Linear Low Density Polyethylene (LLDPE) Major Manufacturers

Significant companies in the Global Linear Low Density Polyethylene (LLDPE) market are ExxonMobil, ExxonMobil and SABIC JV, Nova Chemicals, Shell, DowDuPont, Chevron Phillips Chemical, Formosa Plastics, Lyondell Basell (Louisiana Integrated Polyethylene JV LLC), Sasol, Borealis GmbH, and Others.

Linear Low Density Polyethylene (LLDPE) Market Challenges

Linear Low Density Polyethylene  (LLDPE) market has a few restraints as well that hinder its market growth trajectory. The emergence of cost-effective alternatives like linear low-density polyethylene (LLDPE), polyethylene terephthalate (PET), acrylonitrile butadiene styrene (ABS), and high-density polyethylene (HDPE) is hindering market growth. Additionally, the environmental impact of waste plastic bags, which pollute land and water, poses a significant threat to wildlife.
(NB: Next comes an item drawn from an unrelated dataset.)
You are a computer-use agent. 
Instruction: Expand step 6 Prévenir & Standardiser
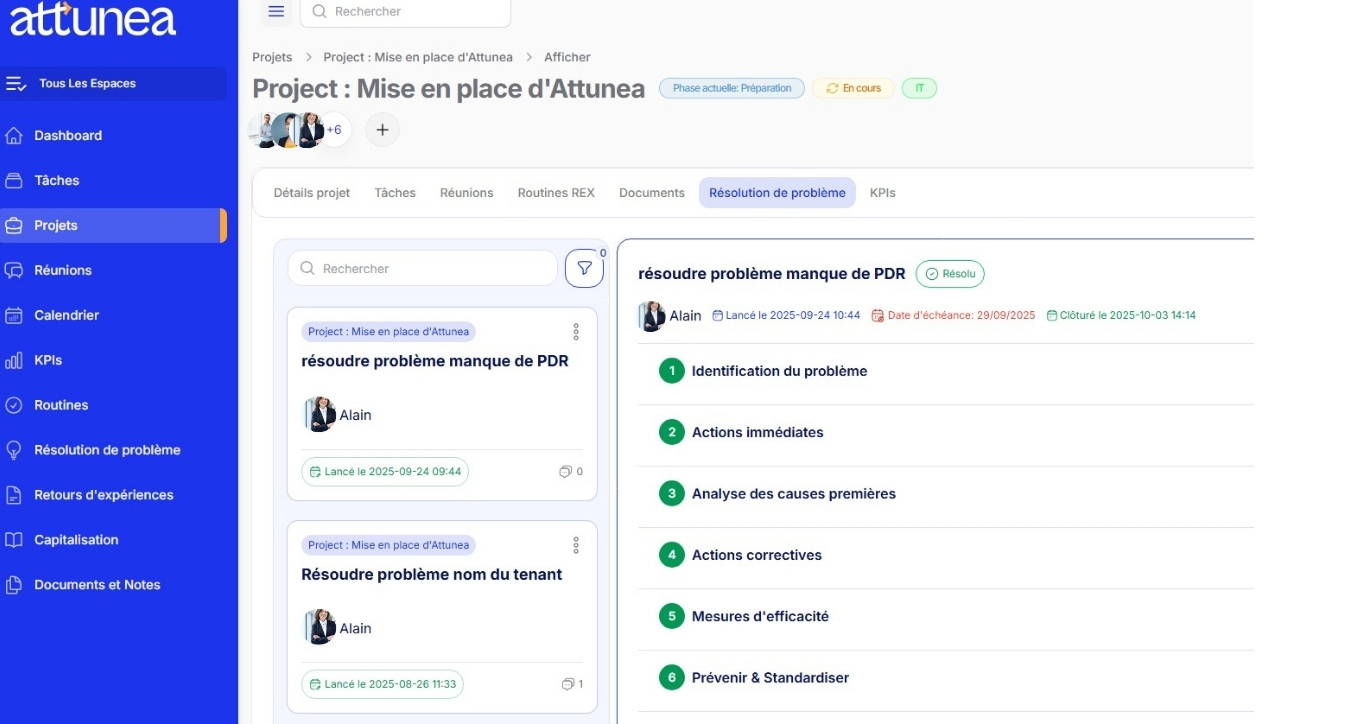tap(770, 678)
As a result, many countries have implemented plastic bans, prohibiting the use of single-use plastic in various sectors, which could potentially impact the growth of the Low-Density Polyethylene Market.

Conclusion:

The rising need for Linear Low Density Polyethylene (LLDPE) to produce thin films for flexible packaging across diverse industries is projected to fuel the growth of the global LLDPE market. The unique properties of LLDPE like puncture resistance, resistance to corrosion, low water absorption, and tough nature makes it useful for packaging applications. Rising technological developments and product development is likely to aid the LLDPE market expansion. With increasing emphasis on cleanliness and long-lasting products, LLDPE is poised to become even more popular.  Its reliability makes it a go-to material for a wide range of consumer products like buckets and bottles.